いわにし日記

「いわにし」の取るに足らない日常や思いつき

上に読んだサバで足りない。

ある程度は把握していた。

コンビニの店員が「〜29」のボタンではなく「〜49」のボタンを押すのを見て、ある程度は把握していた。どのコンビニでも、どの年齢・性別の店員でも「〜49」。

ついつい視線はボタンを押す指先に吸い寄せられる。

 

見なきゃいいのに、気がつけば見ている。

幼馴染のあいつが教室の真ん中で他の女の子と楽しそうに喋っている姿を。退部を告げた俺を最後まで引き止めてくれたあいつがグラウンドで汗を流す姿を。国会議員の牛歩より歩くのが遅いおじいさんの姿を。

 

おい、あのおじいさん5分前に渡り始めた横断歩道、まだ真ん中じゃないか。

アリの行列はおじいさんと並走し、カルガモの親子は追い抜いていく。

渡り切るのは横断歩道か三途の川か。

 

見れば傷つくとわかっているのに、店員の指先を見てしまう。「〜29」ではなく「〜49」を押される自分は一体いくつに見えているのだろう。
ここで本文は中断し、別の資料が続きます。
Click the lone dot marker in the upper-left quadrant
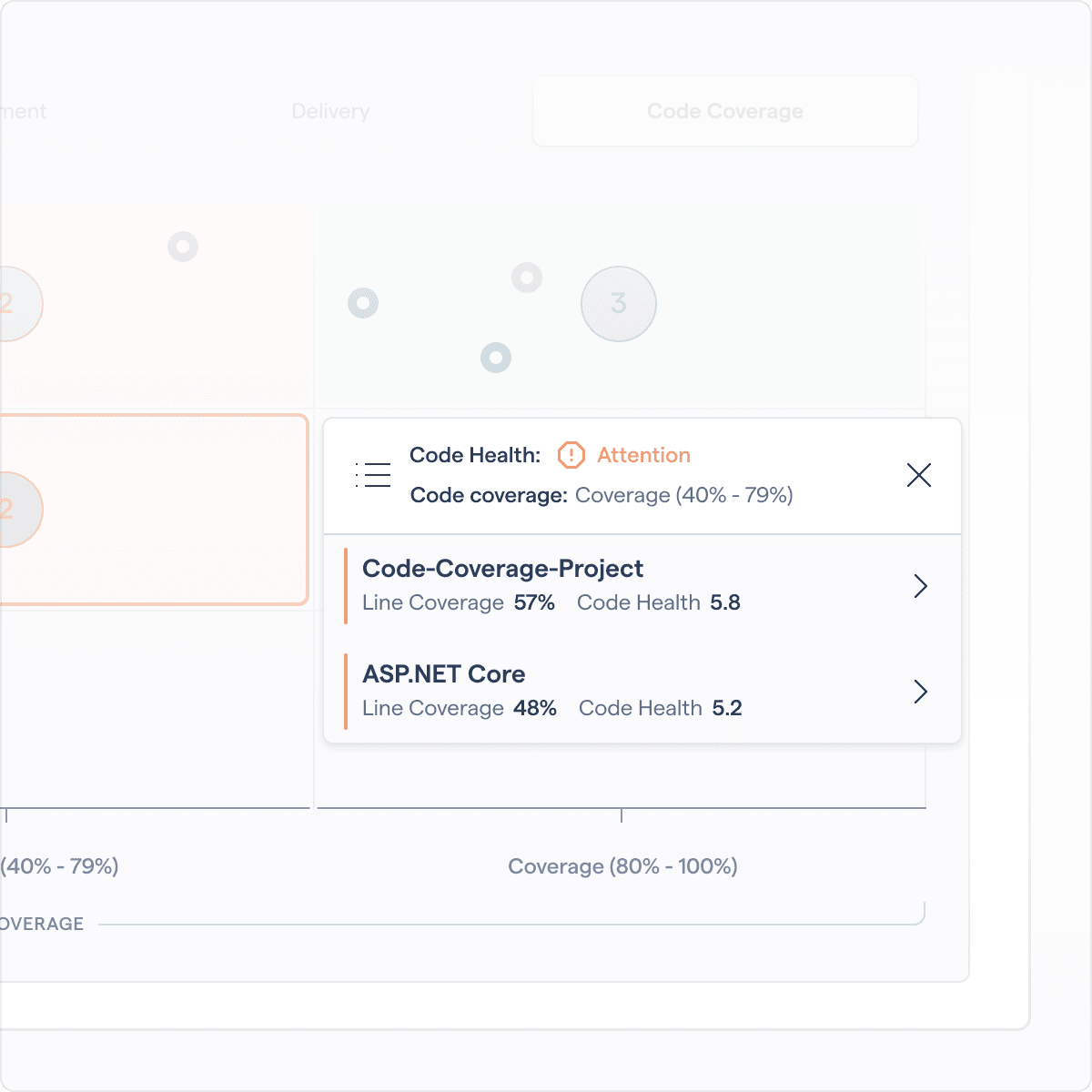Image resolution: width=1092 pixels, height=1092 pixels. tap(183, 245)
「〜49」を押される自分は少なくとも「若者」のカテゴリーから外れている。

 

自分のことを若者だと思って生きてはいないけど、「おじさん」のカテゴリーに入れられると少し傷つく。

若者以上おじさん未満。

還暦を過ぎたくらいのおじさんが電車で席を譲られてキレるのってこういう感じのもっと深い傷なのかも。

 

昨日はバイトのシフトの人数が足りず、他店舗からヘルプの人がやって来た。来てくれたのはいつもの人ではなく、初めて見る人。

最初に閉店時間までのおおまかな作業スケジュールを伝える。それさえちゃんとやっておけば、あとは何も心配はない。だいたいの業務は各店舗共通なので擦り合わせる部分はとても少ないのだ。

 

休憩に入る時間がヘルプの人と同じだった。「今日はありがとうございます。」と挨拶をする。「普段はどの店舗で働いているんですか?」、「どっちの店舗のほうが忙しいですか?」など、当たり障りのない軽いお話をした。

 

「どれくらいの期間ここでバイトしているんですか?」「どれくらいシフトに入っていますか?」共通認識の浅瀬で戯れるヘルプの人と僕。

寄せた波が返す度に、お互いの気持ちがチラリ、チラリ。「黙っているのも気まずいけどわざわざ会話を続けるのも面倒くさいんだよな…あぁ、休憩時間が減っていく…」

不意に大きな波が押し寄せる。「今おいくつですか?」

 

最近は正直に答えると傷つくことが増えていた。次に聞かれる機会があったら…と温めていた形を試してみる。「32歳です」

上にサバを読む。自己申告が見た目に対して妥当になるように、少し多めに3つ。サバ・鯖・SABA。

返した波が砂を大きくえぐり取る。丁寧な言葉遣いに乗せて正直な感想があらわになる。「そんなにお若いんですね」

 

「もっと若いと思ってました」の真逆。「お若い」の響きにミスリードされてなんだか褒められたように聞こえるけれど、実のところ正面突破の「めちゃめちゃ老けてますね」だ。

「そんなに」ってことは、思っていたより結構…ということだ。

虚偽で32歳の申告をしてこの反応ってことは、正直に29歳で申告をしていたらどうなっていたことか。「またまた〜」とか言われたのだろうか。それでは「永遠の17歳」と同じフォルダに入ってしまうじゃないか。

 

自分の見た目に対して妥当な年齢はいくつなのだろう。35…より上だとするとマジで辛いなぁ…。